It is not quite five a.m. as I write this. This morning my dysphoria is at vibration level. I do not need to consult a certified therapist to figure out what is causing my anxiety. Without giving anything of the man’s real life away, I will tell you this next few days is going to be like my earlier post ‘Joyful’, on steroids.
Sweetie and I are going to a fancy dress party this weekend. Unlike those other ladies around Blogistan who might write about their colourful gown, how it is cut, the neckline, what style heels and how they will accessorize, I will remind you that I am maintaining a façade. My sweetie and I have an agreement that I will not out her to our friends. I love her and a promise is important to me. Her love and support has sometimes been the only thing that kept me from saying goodbye to this sad story called my life. So, I will suck it up and be the man, literally. I will revel in her beauty (and she is beautiful). I will support her and do what I can to make her look good.

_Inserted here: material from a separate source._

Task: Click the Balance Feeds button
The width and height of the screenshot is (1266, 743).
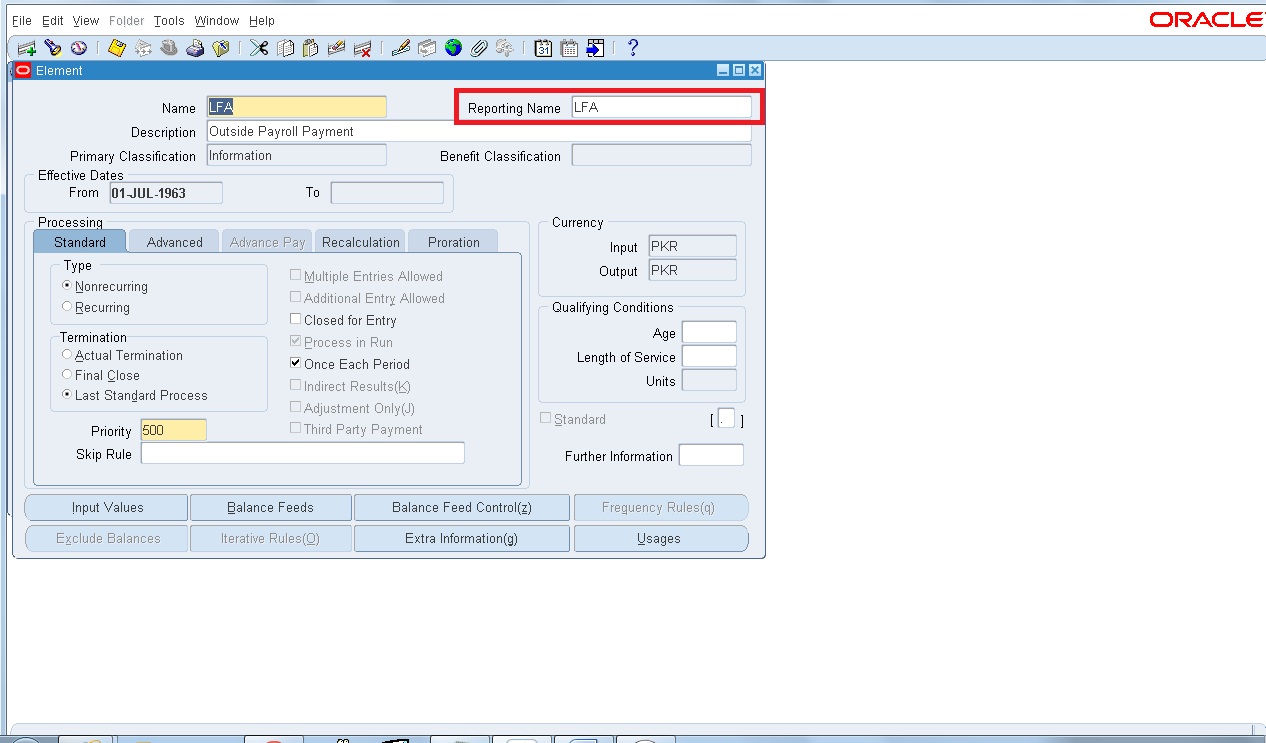Action: pyautogui.click(x=270, y=507)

I will wear a very classic man’s outfit. In other words, disappear into the background, allowing the other ladies around me to glitter and dazzle. I will not glitter. I will not dazzle. I will look and act my part as a …. Nothing.
Façade sucks. I hate it.
There is no doubt that I will get over this, somehow, because that is what I have done for fifty years now. I suck it up and get on with it, as the man I learned to appear to be. But you know what? This time it is going to be better and easier, because under all that guy look, I will still be me, watching and learning so that some day, I will have a chance to be the real me. Just not this weekend.